Técnicamente, estupefacción sería un concepto denso mientras que sorpresa sería uno fino. La distinción procede de la filosofía moral y, en particular, de un debate sobre si epistemología y ética son disciplinas separadas o no. Si uno se atiene a los conceptos finos, diríase que sí. Sin embargo, los conceptos densos participan de ambas. Términos como alto son finos: describen, pero no cualifican moralmente. Pero valiente es distinto: no solo describe sino que asigna un carácter moral.
El lector interesado le puede preguntar a su LLM favorito acerca de la historia de la distinción y aprenderá que gravita alrededor de la obra del filósofo británico Bernard Williams durante los años setenta y ochenta del siglo pasado, así como de los antecedentes y consecuentes de la cuestión.

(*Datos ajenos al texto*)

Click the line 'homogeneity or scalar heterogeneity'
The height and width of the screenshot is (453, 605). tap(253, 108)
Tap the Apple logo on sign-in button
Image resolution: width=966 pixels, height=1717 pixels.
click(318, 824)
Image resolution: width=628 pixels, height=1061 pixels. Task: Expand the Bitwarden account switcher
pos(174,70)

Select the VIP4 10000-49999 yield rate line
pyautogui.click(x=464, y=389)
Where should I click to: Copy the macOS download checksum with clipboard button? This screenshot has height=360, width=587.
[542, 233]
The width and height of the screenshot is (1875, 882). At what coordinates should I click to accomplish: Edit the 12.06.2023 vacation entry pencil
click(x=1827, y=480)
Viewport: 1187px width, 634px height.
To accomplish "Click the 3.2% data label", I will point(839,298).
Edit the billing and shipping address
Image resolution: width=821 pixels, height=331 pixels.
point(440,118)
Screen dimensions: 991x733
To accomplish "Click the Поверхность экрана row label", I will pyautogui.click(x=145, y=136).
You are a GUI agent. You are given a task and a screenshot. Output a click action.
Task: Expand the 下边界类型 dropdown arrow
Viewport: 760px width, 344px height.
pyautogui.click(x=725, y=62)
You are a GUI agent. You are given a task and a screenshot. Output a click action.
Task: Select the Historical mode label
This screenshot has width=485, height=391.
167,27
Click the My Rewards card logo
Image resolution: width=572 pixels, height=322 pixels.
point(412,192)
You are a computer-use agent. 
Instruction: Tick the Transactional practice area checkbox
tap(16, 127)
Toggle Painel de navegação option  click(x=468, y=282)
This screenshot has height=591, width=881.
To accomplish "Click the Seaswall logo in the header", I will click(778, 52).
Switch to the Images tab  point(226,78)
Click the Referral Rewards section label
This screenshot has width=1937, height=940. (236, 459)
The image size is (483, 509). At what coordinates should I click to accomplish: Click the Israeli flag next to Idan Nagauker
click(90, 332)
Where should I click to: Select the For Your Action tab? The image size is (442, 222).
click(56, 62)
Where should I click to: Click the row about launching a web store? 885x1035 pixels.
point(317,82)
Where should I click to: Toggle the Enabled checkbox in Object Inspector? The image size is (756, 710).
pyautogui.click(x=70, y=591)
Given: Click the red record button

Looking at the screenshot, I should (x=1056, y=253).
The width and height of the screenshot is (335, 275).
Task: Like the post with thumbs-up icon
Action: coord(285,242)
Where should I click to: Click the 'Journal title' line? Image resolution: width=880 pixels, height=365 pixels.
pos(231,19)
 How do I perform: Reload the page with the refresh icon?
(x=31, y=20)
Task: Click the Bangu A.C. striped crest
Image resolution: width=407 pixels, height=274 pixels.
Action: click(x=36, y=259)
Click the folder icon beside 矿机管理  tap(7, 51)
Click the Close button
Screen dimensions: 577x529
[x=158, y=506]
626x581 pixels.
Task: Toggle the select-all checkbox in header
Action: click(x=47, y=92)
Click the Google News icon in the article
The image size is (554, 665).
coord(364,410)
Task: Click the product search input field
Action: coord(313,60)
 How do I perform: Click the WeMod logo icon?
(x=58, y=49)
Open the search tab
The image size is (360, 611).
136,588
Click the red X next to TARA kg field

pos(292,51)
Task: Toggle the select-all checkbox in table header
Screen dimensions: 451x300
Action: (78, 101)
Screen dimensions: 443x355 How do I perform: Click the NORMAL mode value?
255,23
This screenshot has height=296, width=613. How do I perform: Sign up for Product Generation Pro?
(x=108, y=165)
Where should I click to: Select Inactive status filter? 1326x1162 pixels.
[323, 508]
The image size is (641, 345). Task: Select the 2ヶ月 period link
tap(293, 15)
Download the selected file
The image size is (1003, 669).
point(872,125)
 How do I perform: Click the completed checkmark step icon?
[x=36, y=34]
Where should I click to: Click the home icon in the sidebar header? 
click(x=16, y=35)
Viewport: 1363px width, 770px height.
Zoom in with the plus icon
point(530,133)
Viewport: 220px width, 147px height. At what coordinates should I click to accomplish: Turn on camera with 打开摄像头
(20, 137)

Recientemente, Robin Hanson rescató la dicotomía para distinguir unidades sociales: las densas exigen un alto grado de lealtad y una serie de valores compartidos para sus miembros, mientras que las finas son mucho más tolerantes.
Finalmente, el autor no quiere dejar de ver la utilidad de la dicotomía para distinguir operaciones que uno quiere realizar con herramientas de programación automática (como Gemini-CLI o Claude Code): están las finas, que tienen un carácter acotado y son fáciles de implementar y las densas, que implican cambios diversos en módulos que interactúan entre sí. Una modificación densa exige tener en cuenta distintos factores interrelacionados y tener cierto nivel de consciencia sobre el funcionamiento global del código. Es mucho más que un mero reemplazo.
Su reflexión, que admite inconexa, termina con la siguiente consideración: ¿son fino y denso categorías discretas o, más confusamente, segmentos dentro de un espectro?